Da sollen nur ein paar Beispiele genügen, die alle zeigen, wie wichtig, wie faszinierend und wie anspruchsvoll das Credo „Generationenperspektive“ ist:
- Der Lebenslauf gerät in den Blick, wenn etwa in einem DORE-Projekt zu Pflegekindern gefragt wird, was die Pflegeeltern zur Bewältigung von Statuspassagen im biografischen Verlauf beitragen.
- In einem binationalen F+E-Projekt „InnoWo“ eht es um das Thema „zuhause wohnen bleiben bis zuletzt“ – die systematische Suche danach, wie es gelingen kann, dass selbst stark Demenzerkrankte ohne eigenes soziales Netz bis zuletzt in der eigenen Häuslichkeit verbleiben können und auch nicht mit beim Oberschenkelhalsbruch am Heiligabend ins Heim müssen.
- Dazu passt ein weiteres Doppel-Projekt: nach einem jahrelangen ziemlich perfekten Ausbau der sozialen Dienste wird in einer grösseren Stadt systematisch versucht, den Wechsel „von der Versorgungs- zur Mitwirkungsgesellschaft“ einzuleiten und auszuloten, wie sich alle Generationen der Quartierbevölkerung, Verwaltung, Dienste und Politik dabei einbringen.Verknüpft wird hier ein Quartiersprojekt mit der Neuausrichtung der Strategie der Alter(n)splanung.
- Und in Projekten zu generationenübergreifendem Wohnen sehen wir eine Art Experimentallabor für zukunftsträchtige Vergemeinschaftungsformen, mitten drin in der Gesellschaft. Wir suchen dabei ebenso nach einer Art Hebammenstruktur für diese oft „schweren Geburten“ (Projekt einer Förderagentur für innovatives Wohnen) wie wir sie gründlich wissenschaftlich untersuchen – am besten teilweise in Formen, die selbst noch als Stärkung erlebt werden.

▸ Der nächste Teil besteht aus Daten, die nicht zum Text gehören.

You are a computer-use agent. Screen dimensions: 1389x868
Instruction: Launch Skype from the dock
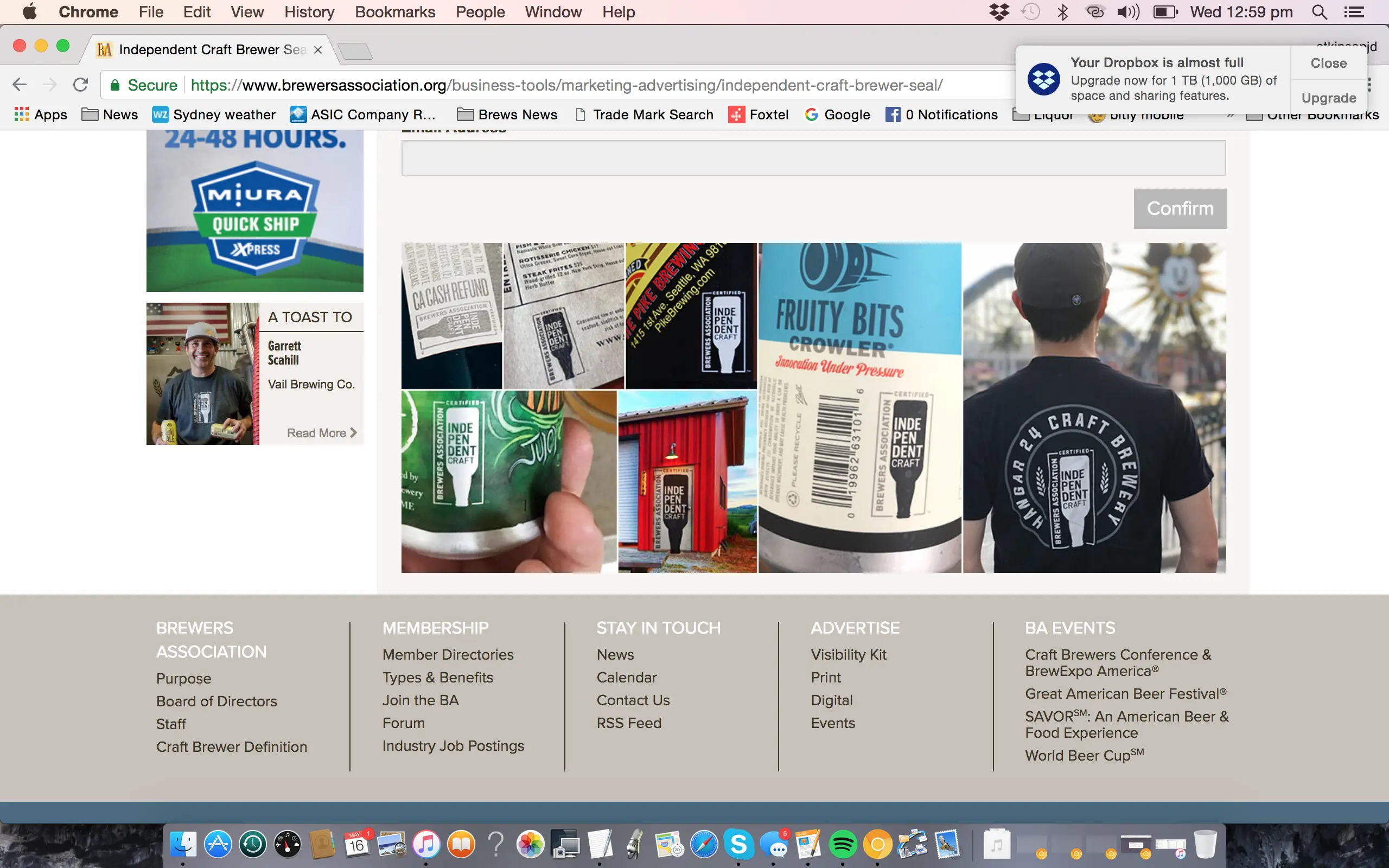738,844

- In gleich mehreren Projektvorhaben steht schliesslich ganz aktuell das Thema Ambient Assisted Living auf der Tagesordnung – die technikunterstützte Lebenswelt für ein längeres autonomes Leben Älterer. Anders als in immer noch vielen sehr technikorientierten AAL-Projekten versuchen wir dabei Assistenz integrierter neu ausbuchstabieren, partizipativ, lebensweltgebunden, im Verein mit sozialer Assistenz.

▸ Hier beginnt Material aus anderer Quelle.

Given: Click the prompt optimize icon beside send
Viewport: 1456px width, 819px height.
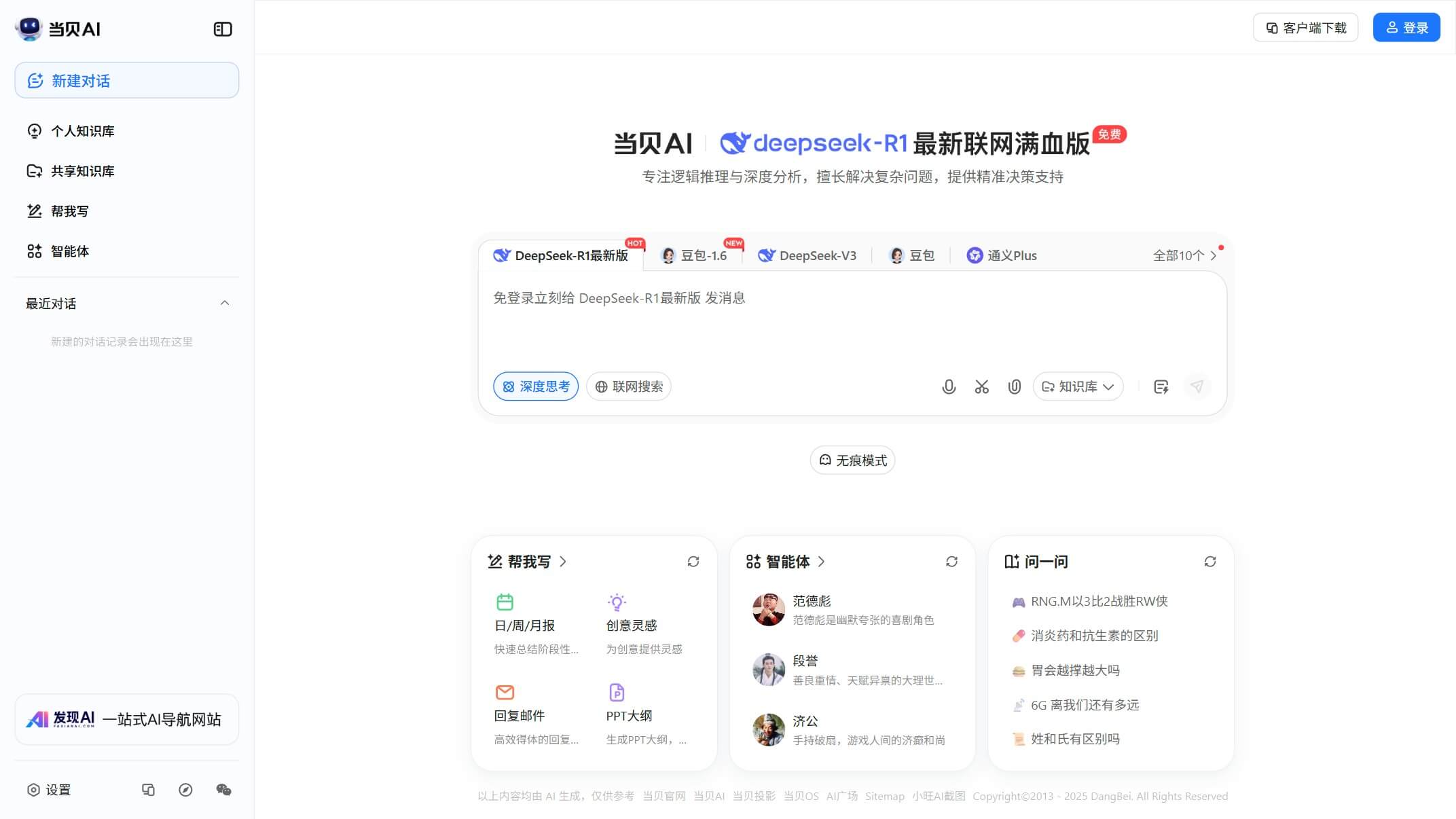Looking at the screenshot, I should click(x=1161, y=386).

Wir halten es für eine sehr zukunftsträchtige Perspektive: den interdisziplinären Blick einer Generationenperspektive auf integrierte Phänomene, und hier immer wieder auf deren lokale und sozialräumliche Gestalt und Entwicklungsmöglichkeiten. In immer mehr Projekten beteiligen wir uns daran, entsprechende nachhaltige Konzepte und Modelle in die Tat umzusetzen und zu erproben. Und wissenschaftlich können wir immer eindrucksvoller belegen, wie sehr sich die Investition in tragfähige Generationenverhältnisse lohnt!